Adsorption will affect permeability in two manners: (1) the pore width will become geometrically narrower by 2n molecular diameters where n is the number of layers adsorbed, and (2) by changing the interactions of molecule and wall through the tangential momentum accommodation coefficient (TMAC). Affect (1) will be of little concern in larger pores, however, in narrow, e.g. 5 nm wide, pores a reduction in width by twice the molecular diameter of methane (0.38 nm) will have a non-negligible effect on the degree of Knudsen diffusion and must be accounted for in simulation. Effect (2) is addressed in Figure 8. Laboratory experiments by Grauv et al. (2009) find that, for Argon, Nitrogen, and Helium impinging on a Silicon surface, TMAC varies between bounds of 0.848±0.008 and 0.956±0.005 at atmospheric conditions. The left image in Figure 8 shows that for TMAC between ~0.75 and 1.00 (purely diffuse reflections) the change in apparent permeability is negligible for Knudsen numbers less than 5.0. The right image in Figure 8 shows that a Knudsen number of 5.0, at a characteristic reservoir temperature of 350 K and a pore pressure greater than ~2 MPa, requires a pore width of less than 1 nm which is below the resolution of current imaging technology. Subsequently, while the values presented in the Grauv et al. by no means constitute an exhaustive dataset, a range of TMAC well beyond the experimental bounds and error exhibits negligible variance in apparent permeability. Additionally, the values of Grauv et al. do agree well with ranges of values measured for hydrogen, helium, and air impingement on aluminium, iron, and bronze (Seidl and Steinheil, 1974; Lord, 1976). Subsequently, in all future simulations reflections are assumed to be completely diffuse (

σV = 1). This result gives extra confidence to the application of Eqns. 4, 5 as the assumption of purely diffuse reflections is fundamental to the derivation.

In order to satisfy the tenets of Langmuir adsorption theory in the simulation, the

following assumptions must be maintained: (1) the adsorbed gas is immobile, (2) all adsorption sites are equivalent, (3) each adsorption site can hold at most one molecule, and (4) no interactions exist between the adsorbed molecules. These assumptions result in a thoroughly homogeneous pore space in which adsorption occurs in all pores with the same probability regardless of the behavior of the free gas in the system. In order to better represent the heterogeneity of adsorption and flow within the pore space, the process of desorption is weighted so as to occur preferentially in the pores that transmit

the greatest fraction of the total flux.

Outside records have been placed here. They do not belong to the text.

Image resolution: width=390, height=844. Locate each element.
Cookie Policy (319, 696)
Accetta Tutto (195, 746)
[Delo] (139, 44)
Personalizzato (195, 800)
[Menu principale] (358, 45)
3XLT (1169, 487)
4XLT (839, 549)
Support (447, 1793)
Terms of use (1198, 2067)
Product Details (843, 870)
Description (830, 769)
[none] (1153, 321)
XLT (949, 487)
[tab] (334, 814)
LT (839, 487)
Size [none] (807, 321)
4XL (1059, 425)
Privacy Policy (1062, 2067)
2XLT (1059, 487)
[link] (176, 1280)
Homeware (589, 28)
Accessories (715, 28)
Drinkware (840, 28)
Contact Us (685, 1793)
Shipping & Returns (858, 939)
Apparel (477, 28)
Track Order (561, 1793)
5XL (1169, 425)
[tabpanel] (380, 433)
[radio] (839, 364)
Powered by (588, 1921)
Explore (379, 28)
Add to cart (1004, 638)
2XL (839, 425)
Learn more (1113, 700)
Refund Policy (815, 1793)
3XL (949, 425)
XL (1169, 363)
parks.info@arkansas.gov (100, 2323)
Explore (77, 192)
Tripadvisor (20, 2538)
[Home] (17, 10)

This is a physically valid assumption as low flux pores that are isolated from the main flow path or that ‘dead-end’ within the sample will not experience the same pore pressure depletion as high flux pores and will, subsequently, experience delayed desorption. This weighted desorption process is simulated by identifying each individual, isolated connected pore system that percolates the sample and treating each as its own Langmuir-satisfying space where global desorption occurs in a pseudo-Langmuir fashion in the highest flux pores first. Subsequently, adsorption is simulated by identifying the total number of gas molecules that will adsorb at a given pore pressure, f, the total number of adsorption sites in each connected pore, N, and the fraction of flux within each pore by randomly updating f adsorption sites to solid voxels beginning with the lowest flux pores.

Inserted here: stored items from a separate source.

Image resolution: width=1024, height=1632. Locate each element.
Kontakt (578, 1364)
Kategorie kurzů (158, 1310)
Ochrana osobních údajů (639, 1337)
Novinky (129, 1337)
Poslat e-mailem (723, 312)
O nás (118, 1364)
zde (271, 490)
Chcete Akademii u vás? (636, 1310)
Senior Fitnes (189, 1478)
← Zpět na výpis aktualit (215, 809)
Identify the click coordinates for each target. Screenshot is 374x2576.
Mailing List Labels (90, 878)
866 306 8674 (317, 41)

In anticipation of nano-images from tight rocks, our flow simulation methodology is

initially tested on a geostatistically rendered proxy pore. A 2.9 x 3.6 μm SEM image (Figure 10) captured and provided by Arjun Kohli is thresholded and rendered in the third dimension by sequential indicator simulation (Journel and Gomez-Hernandez, 1993). In the interest of quick verification of the methods employed in this work, the three-dimensional volume is rendered from a smaller sample of the SEM image (red box in Figure 10). In order to fully resolve and model the adsorption process, the three-dimensional volume is scaled with a discrete cosine transform (DCT) such that the grid spacing, dx, is equal to the molecular diameter of methane (dx = 0.38 nm). The volume is then further sub-sampled (Figure 11) in the interest of computation time. A proprietary D3Q19 continuum LBM code (Keehm, 2003) is used to compute the intrinsic Darcy permeability of the sample at each step. The continuum permeability of the sample,

k∞ , for dx = 0.38 nm is 140 nD.

The effect of compaction on the structure of the pore is simulated through an image

processing dilatation algorithm in which each pore voxel adjacent to the fluid-solid interface is changed to a solid voxel. The relation between porosity and pressure used here is that described in McKee et al. (1988)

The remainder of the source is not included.